Update: To help those health plans and everyone else out, HHS just came out with a list of to-do’s regarding web-site design.  It’s a big tome available on the HHS web site and, no I haven’t read it. But I did read the Washington Post article that explained why HHS came up with it.  Apparently when Sanjay Koyani, who authored the guidelines for HHS looked at the state of the art in guidelines for web site usability:

    "We looked at guidelines inside and outside the government. . . . Nothing was in agreement or backed up by research. . . . The commercial and internal [government] guides were all over the place."

Sounds to me just like the rest of medicine.

INDUSTRY: Merger Mania Monday


This morning two big mergers in the health plan world.  The two biggest (ex-)Blues merge (Anthem and Wellpoint), and United buys MAMSI, the big commercial HMO on the mid-Atlantic states.  In the Blues case the market has marked down the acquirer and upped the stock of the target, suggesting that they are paying too much. United’s stock price is dipping too as MAMSI’s has gone up.

So why are they buying now?  Health Plans, as evidenced by results released today from Anthem, Wellpoint and Humana, are banking in the bucks.  We can expect profits in the insurance business to start to slowly fall from this high point of the underwriting cycle. One possible explanation for the timing of the merger is that Anthem and Wellpoint have been acquiring smaller Blues plans at a rapid clip, and of course have been bidding up their price. Now there is only one major buyer for smaller Blues, so you can expect this to be the last time that Anthem pays too much!
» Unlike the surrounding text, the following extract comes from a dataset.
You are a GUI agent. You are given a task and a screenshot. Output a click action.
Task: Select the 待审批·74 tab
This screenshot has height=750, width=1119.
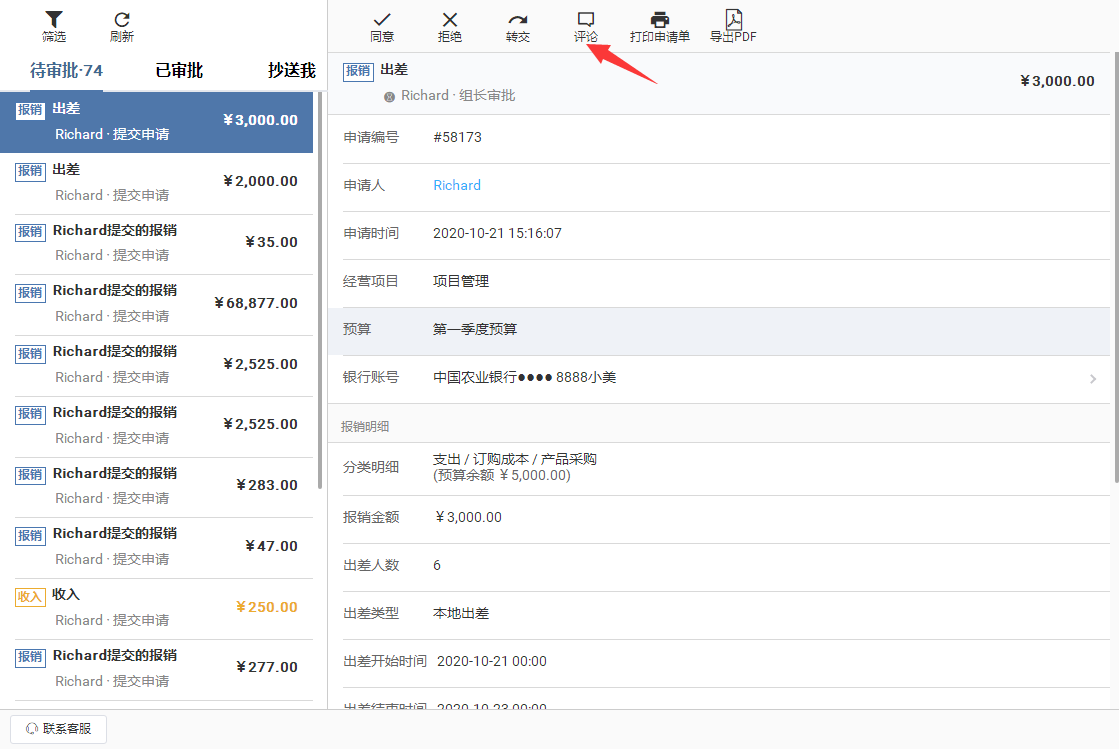click(x=66, y=70)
One last comment–there is now a national for-profit Blues organization with some 26 million members in one organization, roughly one third of all Blues members. As a national force the Blues have never really existed, but individual Blues have been very strong in individual states. As so many individual Blues will now be controlled from Indianapolis, we might expect some slow changes, but health care is still a local good.

TECHNOLOGY: Physicians like the Internet, eventually


In the old days (well, 1997), there were many reports about physicians annoyed with patients coming to their office with reams of paper printed out off the Internet and asking, for example, if rolling in moose dung reduced blood pressure, just like it said on the Acme Chinese Medicine web site. Although the physician disdain with their patients being "Internet positive" was always overstated, I’m a little surprised to read in Modern Physician that most physicians say Internet improves patient encounters.  The report, from advertising agency Accel Healthcare Communications, is available here and, besides the patient stuff, has lots of other insights into physician Internet use with CME, their participation in market research, and their relationship with pharma reps. Beware though that the sample size is a little small.